I. Love. This. Song. It really does mean a lot to me. Time is so weird. It feels like it takes forever until you look back and realize how much time has really gone by. The only way to truly live is to live in the moment and to keep fighting. Now let me explain what "living in the moment" really means. It does not mean to live with no cares or to live dangerously. It means to make the most of what you have. It means to show Gratitude for what God has given you. It means to love those around you. It means to correct and forget past mistakes while striving to learn and grow.

Growing up is simply a part of life. We are here on earth to face trials and do our best to work through them and become stronger. We need to "keep fighting it". We are only able to do this with the help of Jesus Christ. He is Your Best Friend and knows us perfectly. He is there for us and He will helps us. "These things I have spoken unto you, that in me ye might have peace. In the world ye shall have tribulation; but be of good cheer: I have overcome the world" (John 16:33).
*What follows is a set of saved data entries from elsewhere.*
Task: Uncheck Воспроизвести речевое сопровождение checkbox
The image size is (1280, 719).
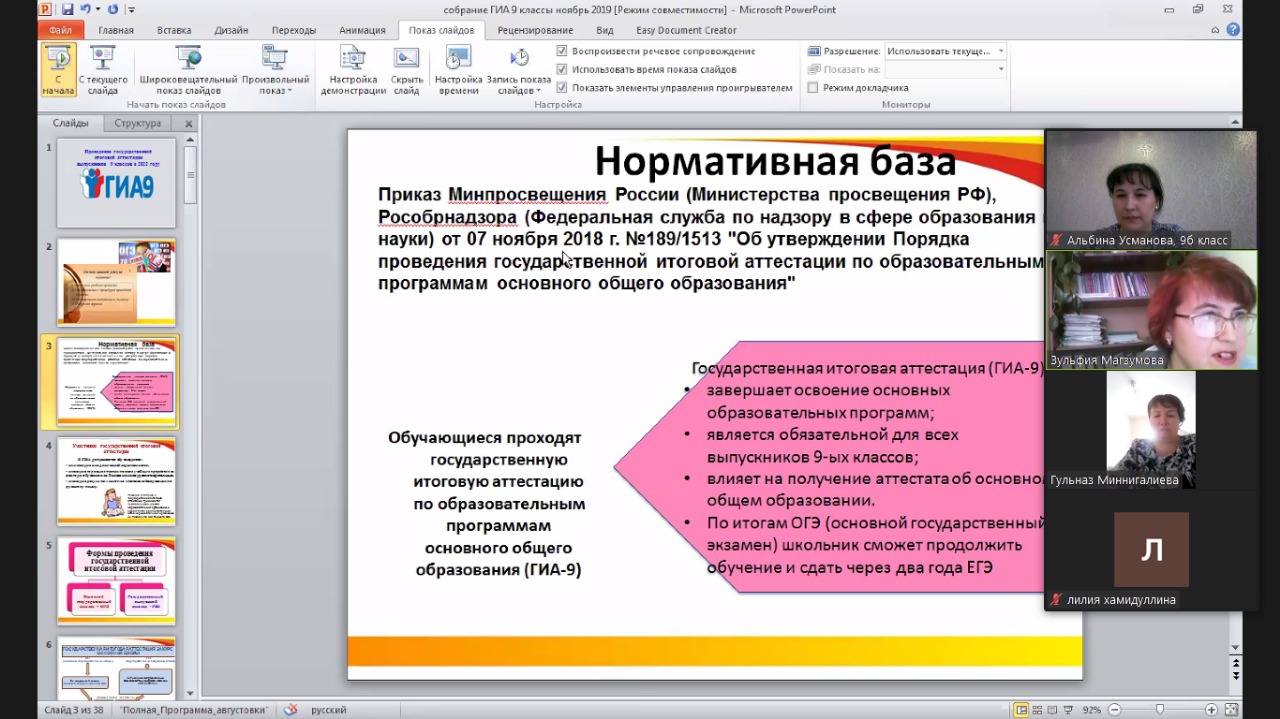Action: pos(562,51)
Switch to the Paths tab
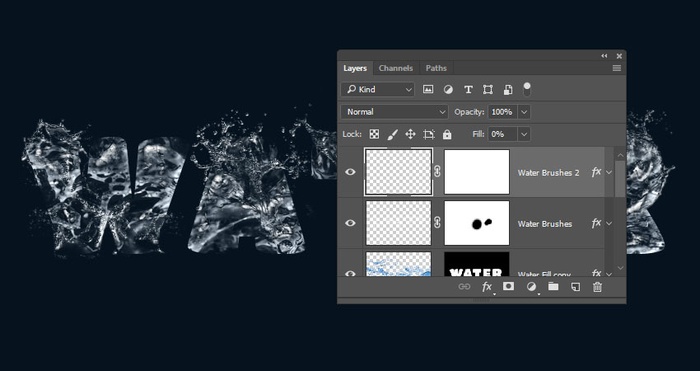 436,68
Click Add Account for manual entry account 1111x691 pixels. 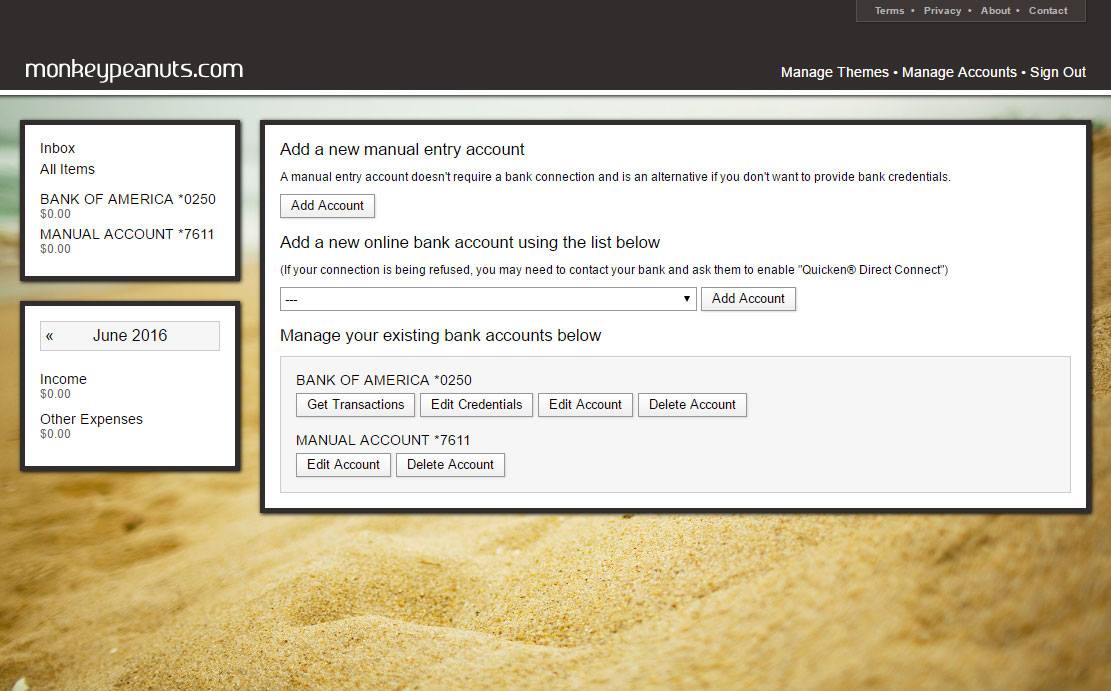click(x=327, y=206)
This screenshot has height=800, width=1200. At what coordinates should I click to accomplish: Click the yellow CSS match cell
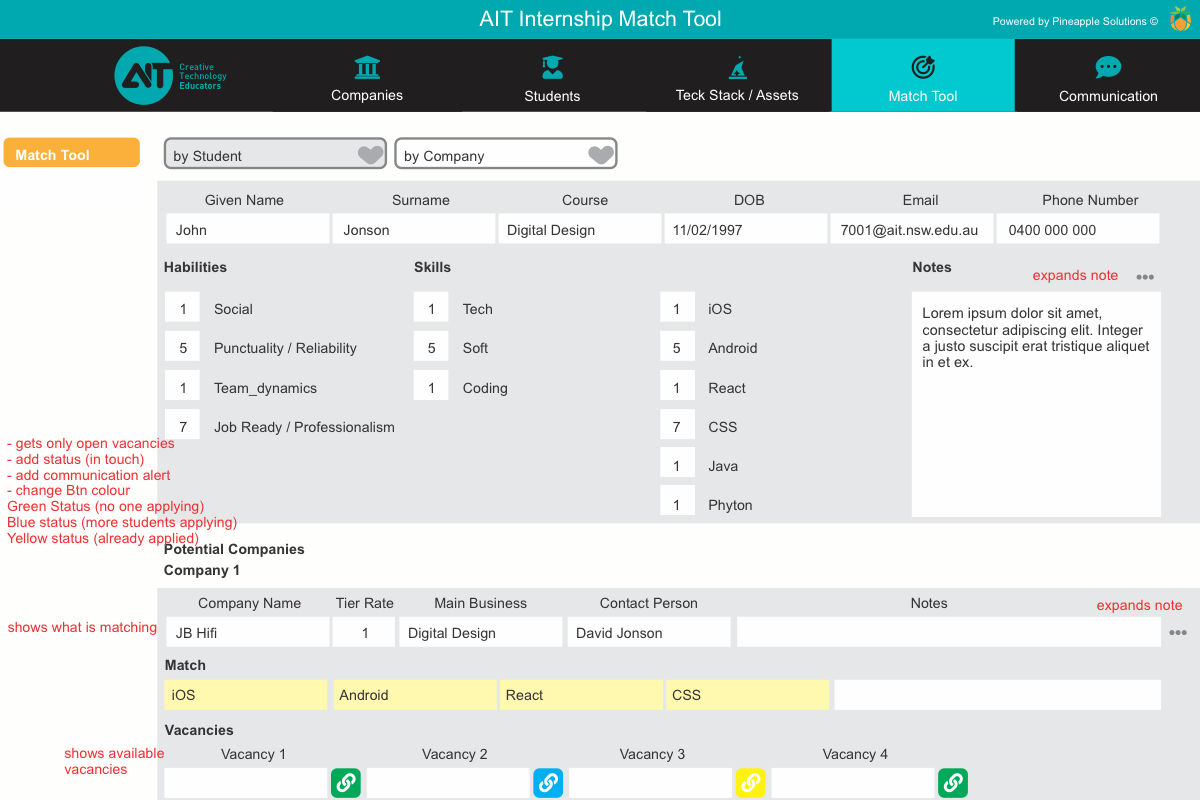coord(747,695)
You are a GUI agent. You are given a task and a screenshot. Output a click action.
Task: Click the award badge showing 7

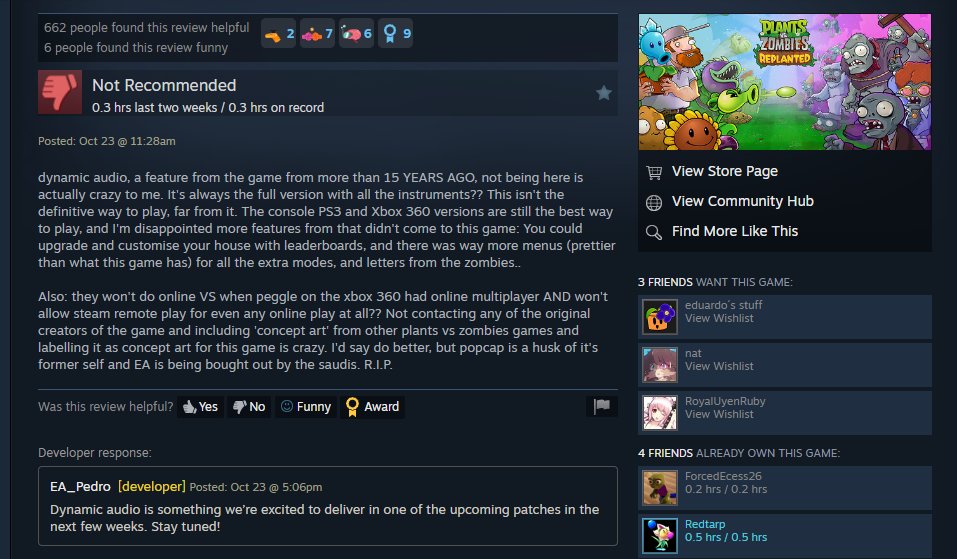coord(317,34)
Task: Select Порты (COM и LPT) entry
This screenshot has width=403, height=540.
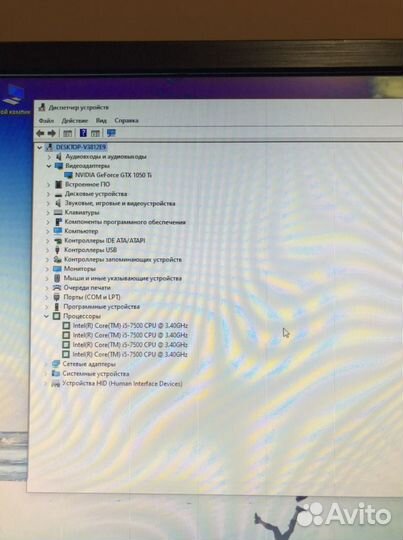Action: [x=92, y=297]
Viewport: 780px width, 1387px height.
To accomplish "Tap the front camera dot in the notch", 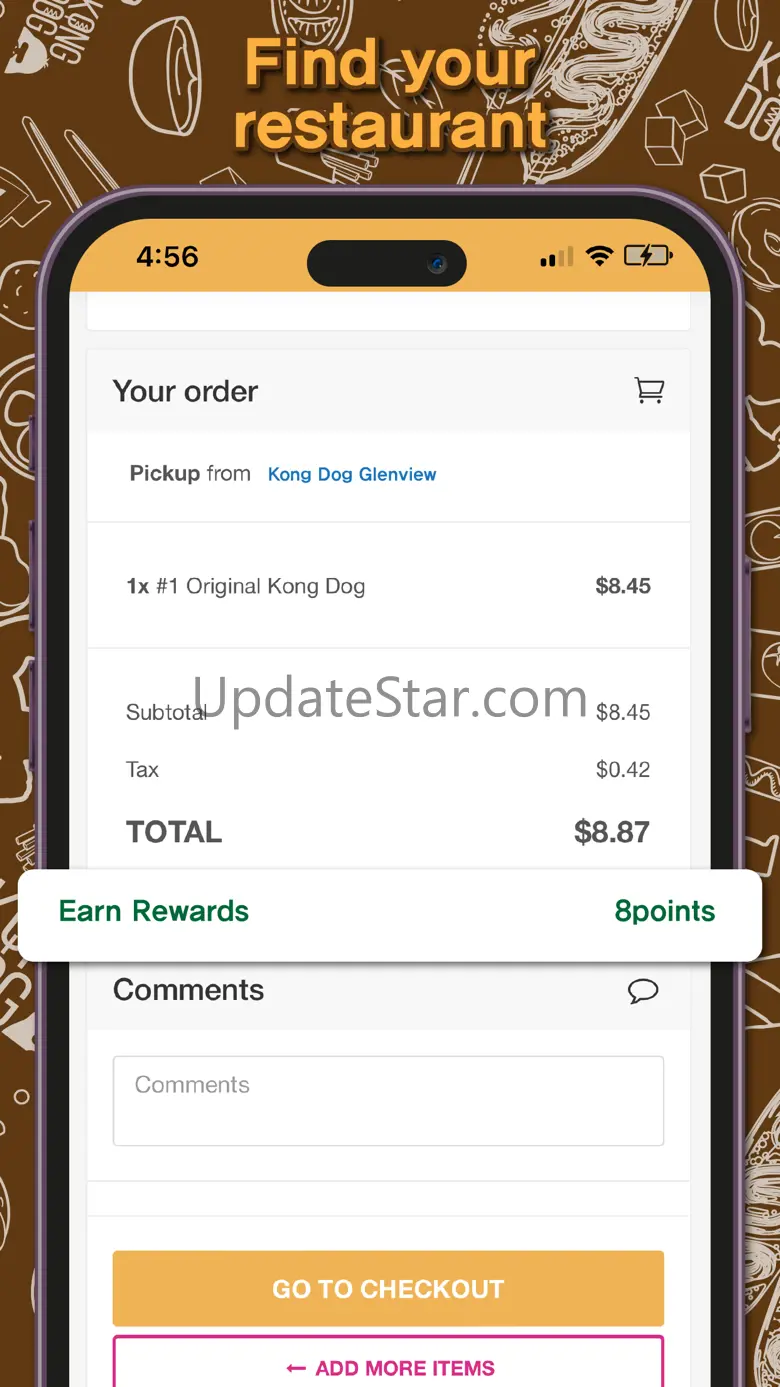I will click(x=436, y=264).
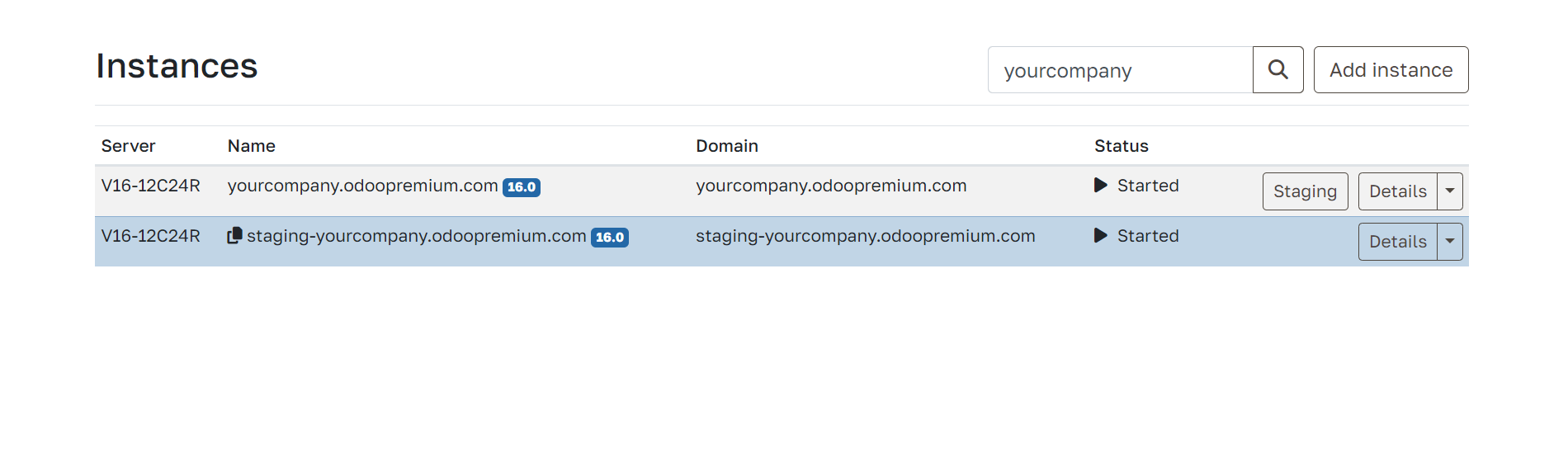Click the copy icon before staging-yourcompany name
This screenshot has width=1568, height=462.
[234, 236]
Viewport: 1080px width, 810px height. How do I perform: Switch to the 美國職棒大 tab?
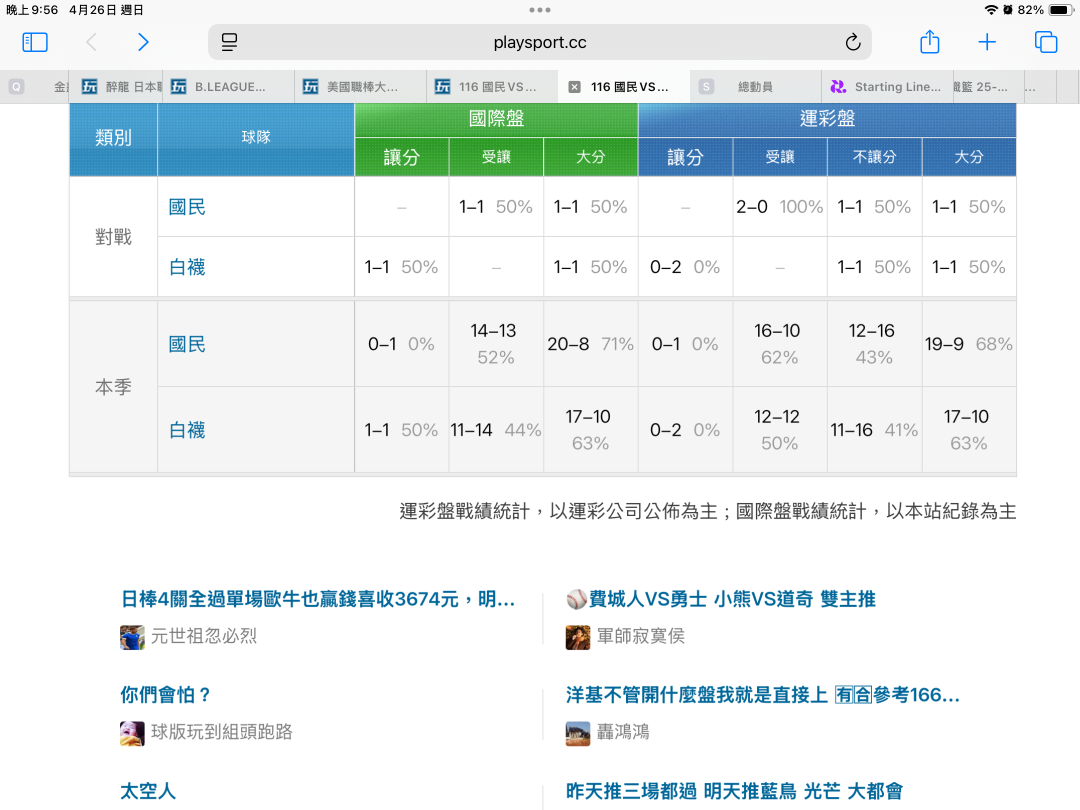point(361,87)
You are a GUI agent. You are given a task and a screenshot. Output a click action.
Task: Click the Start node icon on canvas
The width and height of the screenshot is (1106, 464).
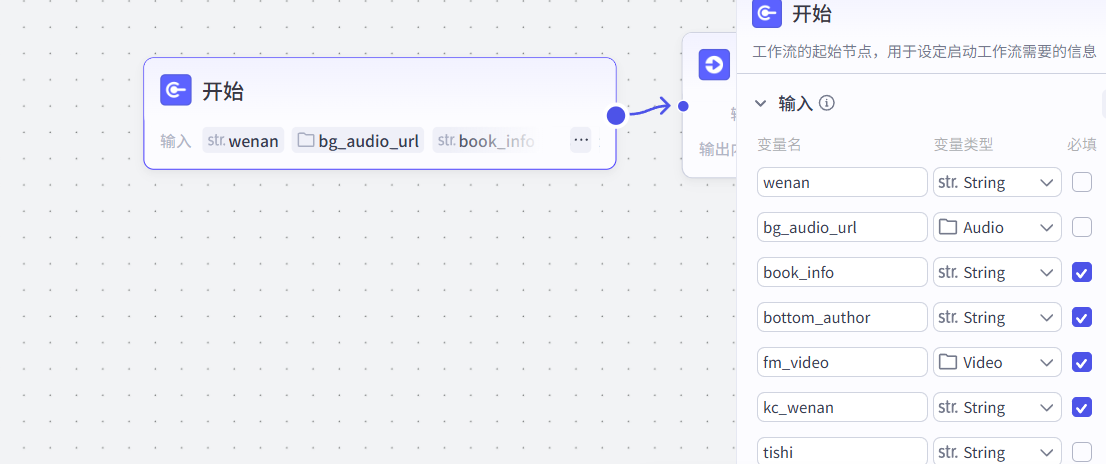tap(176, 91)
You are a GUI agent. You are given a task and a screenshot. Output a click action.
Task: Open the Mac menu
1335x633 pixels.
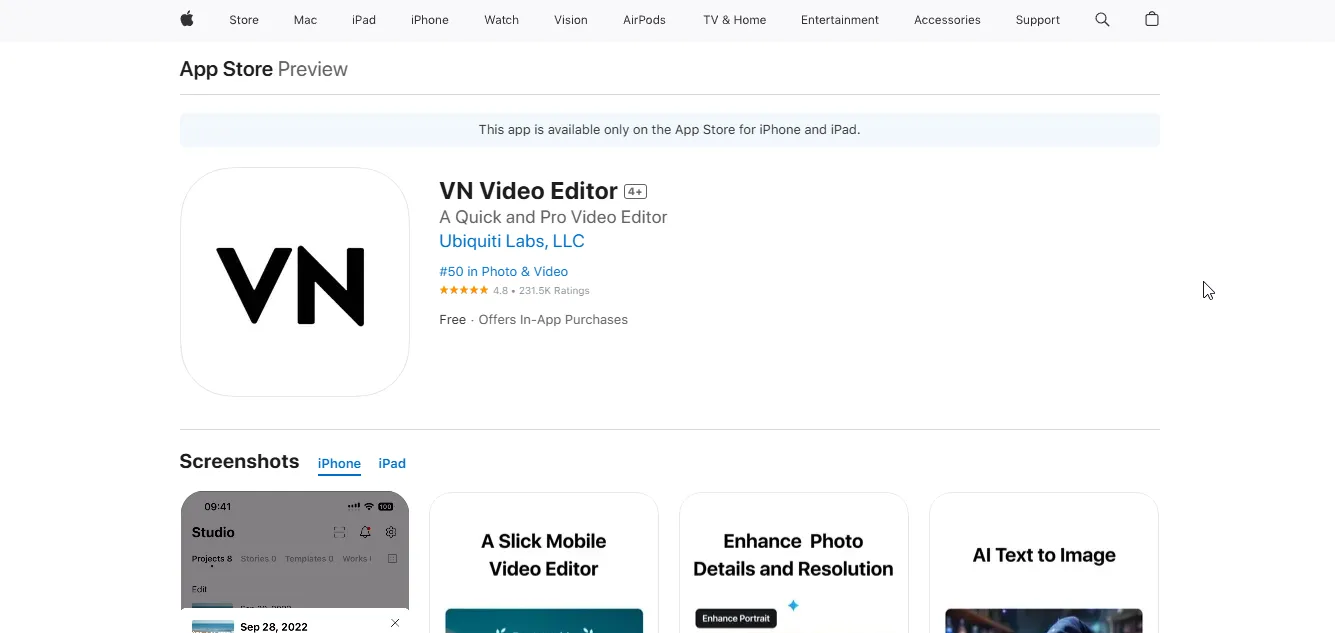305,20
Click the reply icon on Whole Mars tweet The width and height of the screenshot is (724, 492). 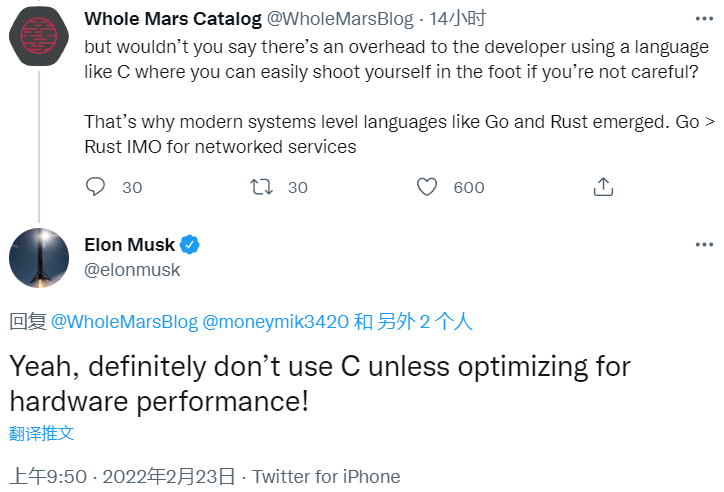[96, 187]
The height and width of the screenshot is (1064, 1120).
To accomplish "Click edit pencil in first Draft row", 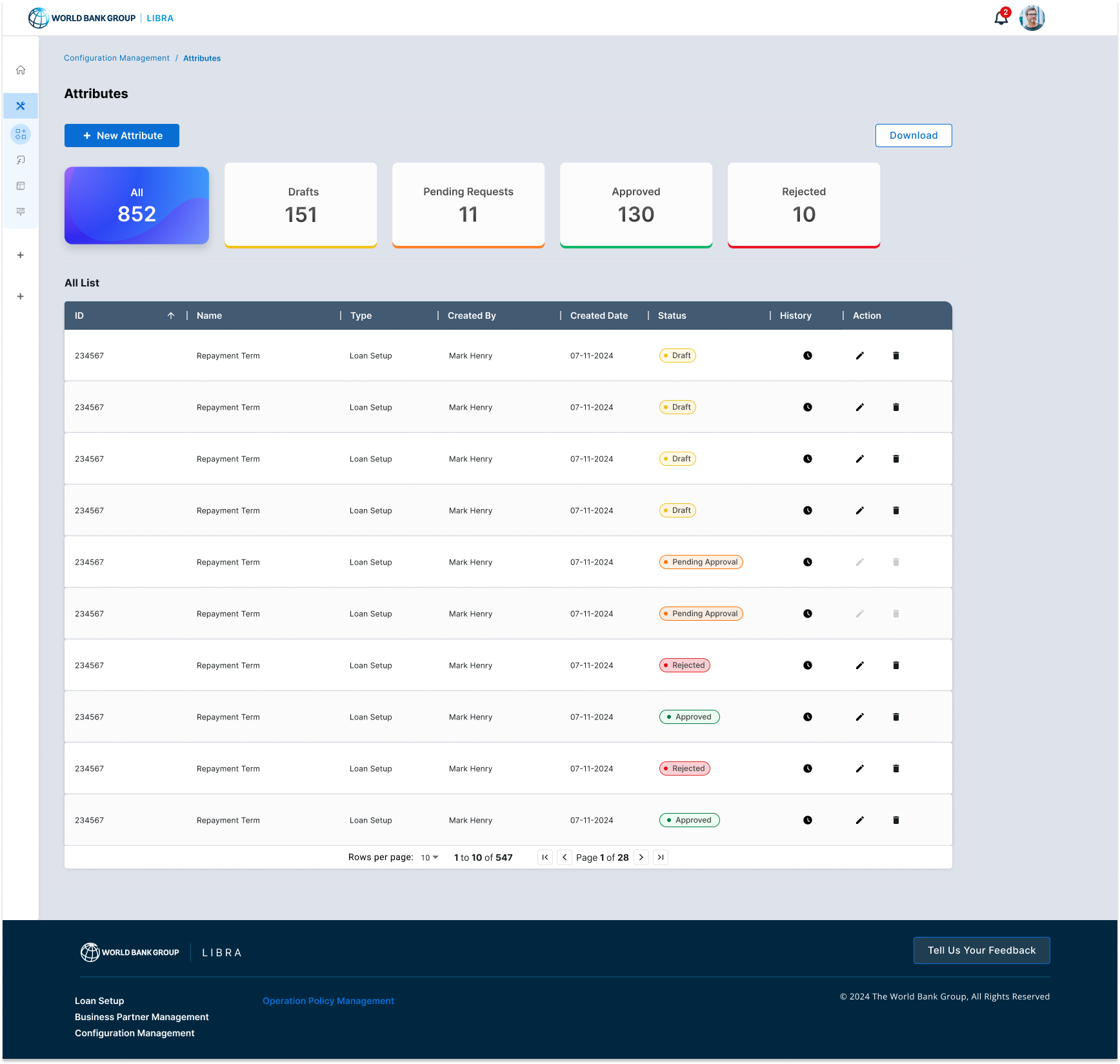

Growing up hurts. But it all is necessary. I am able to look back on my mission (and my life!) with joy, satisfaction, and confidence that Christ has been with me every step of the way. He loves me more than I understand and He has been shaping me through all of these experiences to be the man that He needs me to be. "When I was a child, I spake as a child, I understood as a child, I thought as a child: but when I became a man, I put away childish things" (1 Corinthians 13:11). I am not through growing yet. But I know that when I am done with my mission and as I continue in life I will be able to say with Paul of Tarsus (and Ben Folds) "I have fought a good fight, I have finished my course, I have kept the faith" (2 Timothy 4:7).

4 comments:

Michael Neff said...

love this things man, keep it up it has been a fast year for all of us missing you too...dont "stop this train" keep being a great example

youre awesome

jimmy

landbeck said...

Congrats on being the MBM's blog of the week!

Elder Matt Lee said...

Thanks!

Alicia said...

I love this post. It may be my favorite so far. I love you.